国際不正行為とリスクに関する報告書 2021 贈収賄・汚職の上位4地域が明らかに

贈収賄・汚職の上位4地域

ニューヨーク市に拠点を置く企業調査/リスクコンサルティング企業、クロール社が発表した「国際不正行為とリスクに関する報告書 2021」によると、贈収賄の脅威が問題になる上位の4地域は、中東と北アフリカ(61%)、サブサハラアフリカ(59%)、ラテンアメリカ(49%)、アジア太平洋(43%)でした。 

「Bridging the Great Divide~大きな隔たりを越えて~」と題するレポートの研究要約には、「これらの地域は、現地で受け入れられている独特のビジネス慣行が存在しており、政府に透明性がなく、公的機関が脆弱という点で、しばしば高いリスクがあると認識される」と記されています。 

また「これらの地域的な要素と文化を理解し適応することが、贈収賄リスクを管理するための鍵になる」と書かれています。 

組織の内部リスクへの対策と自信

この要約によると、ほとんどの回答者が、組織について検討した場合、サプライヤー、顧客、販売業者などの第三者からの可視性の欠如(46%)が、贈収賄に関わる最大の脅威をもたらしていると語っています。対照的に、記録保持の不十分さ(31%)や、従業員の活動(23%)などの内部リスク分野は、リスク要因としては比較的小さいと考えられていました。 

企業は、内部リスクを監視し相殺するための堅牢なプロセスを確立しているため、内部リスクについてはこれまで以上に自信を持っていると考えられます。大部分の企業(82%)は、過去5年間に全体のリスク評価を行っており、現在、86%の企業が事前行動的なデータ分析を行って、リスクが拡大する前に問題を識別しています。 

難題への対応

報告書では、反贈収賄・汚職防止プログラムを成功させた要因として、実施に成功した企業は、「倫理的な文化を根付かせるという上級管理職の強い決意」、「組織全体のリスクを正しく確実に理解すること」、「強力な統制フレームワークの策定」、「組織内外で変化するリスクを特定、評価するためのデータ分析の活用」を重視していたと述べています。 

そして、回答者の72%が、この問題に対して取締役会レベルの注力と投資が十分あったと考えています。この意見は、分野が異なっていてもほぼ一貫しており、唯一の例外は銀行業(53%)です。おそらくこれは、銀行が、マネーロンダリングや制裁違反など他の違法行為の防止に重点を置く傾向があるからだと考えられます。調査の回答者は、コロンビア(54%)、中東(45%)、オーストラリア(42%)、ロシア(39%)にまたがっており、同時に取締役会の関与を強める必要性を指摘していた、ということです。 

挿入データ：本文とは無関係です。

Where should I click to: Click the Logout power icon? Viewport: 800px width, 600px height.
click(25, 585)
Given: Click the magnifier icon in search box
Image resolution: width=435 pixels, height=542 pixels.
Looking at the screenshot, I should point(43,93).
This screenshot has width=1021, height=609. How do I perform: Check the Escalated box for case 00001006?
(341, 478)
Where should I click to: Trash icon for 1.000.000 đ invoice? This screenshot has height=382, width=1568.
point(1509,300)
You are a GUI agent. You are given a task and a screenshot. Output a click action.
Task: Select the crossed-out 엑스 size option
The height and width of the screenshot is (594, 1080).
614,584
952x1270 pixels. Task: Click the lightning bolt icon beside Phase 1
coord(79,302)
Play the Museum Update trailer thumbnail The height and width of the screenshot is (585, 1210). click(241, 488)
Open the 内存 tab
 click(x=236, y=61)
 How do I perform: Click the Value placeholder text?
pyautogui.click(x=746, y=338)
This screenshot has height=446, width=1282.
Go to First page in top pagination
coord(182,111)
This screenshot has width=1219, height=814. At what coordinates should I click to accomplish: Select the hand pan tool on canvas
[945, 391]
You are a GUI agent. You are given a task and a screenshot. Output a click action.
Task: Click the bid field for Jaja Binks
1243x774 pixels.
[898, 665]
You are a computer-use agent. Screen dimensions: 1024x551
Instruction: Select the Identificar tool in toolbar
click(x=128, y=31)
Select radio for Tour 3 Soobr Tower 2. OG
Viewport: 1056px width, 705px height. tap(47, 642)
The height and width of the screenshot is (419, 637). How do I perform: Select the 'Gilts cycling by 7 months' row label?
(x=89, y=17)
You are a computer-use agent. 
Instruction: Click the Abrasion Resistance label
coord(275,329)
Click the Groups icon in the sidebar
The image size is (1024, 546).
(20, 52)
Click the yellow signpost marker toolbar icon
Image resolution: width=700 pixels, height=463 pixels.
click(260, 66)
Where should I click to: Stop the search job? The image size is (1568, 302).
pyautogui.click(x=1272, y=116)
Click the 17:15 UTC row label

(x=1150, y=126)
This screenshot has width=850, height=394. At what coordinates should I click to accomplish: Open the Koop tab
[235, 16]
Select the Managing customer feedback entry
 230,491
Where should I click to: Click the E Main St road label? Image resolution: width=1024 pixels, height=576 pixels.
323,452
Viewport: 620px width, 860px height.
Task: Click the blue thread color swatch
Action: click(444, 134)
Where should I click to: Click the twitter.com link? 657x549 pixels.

また、過去5年間に企業全体のリスク評価を実施し、企業内に広がった脅威について把握している企業は、82%にのぼりました。リスク評価の実施率については、ドイツ(63%)、カナダ(60%)、ロシア(59%)で最も低かったものの、全般的にすべての地域で一貫していました。 

ただし回答者はまた、内部統制フレームワークによって、ハイリスクの贈収賄を検出し予防できることに自信を抱いていました。平均で74%の回答者が、内部統制フレームワークは有効だという見解を示しています。 

「これはあらゆる規模の企業に当てはまる。ただし最も確信のない回答者はここでも銀行業だった(60%)」とまとめています。 

調査によると、現在予想以上に多くの企業(86%)が、贈収賄リスクを検出するためにデータ分析を利用しています。この方法の採用はアジア太平洋地域で顕著で、特に中国(98%)、シンガポール(97%)、インド(92%)で多くなっています。また英国(91%)や米国(91%)でも同様に高い導入率が見られました。 

「国際不正行為とリスクに関する報告書 2021」の刊行に際し、クロール社は各企業の法務統括責任者、最高法令順守責任者、最高財務責任者、最高経営責任者を含む上級意志決定担当者1,336人を対象に、リスク戦略についてオンライン調査を実施しています。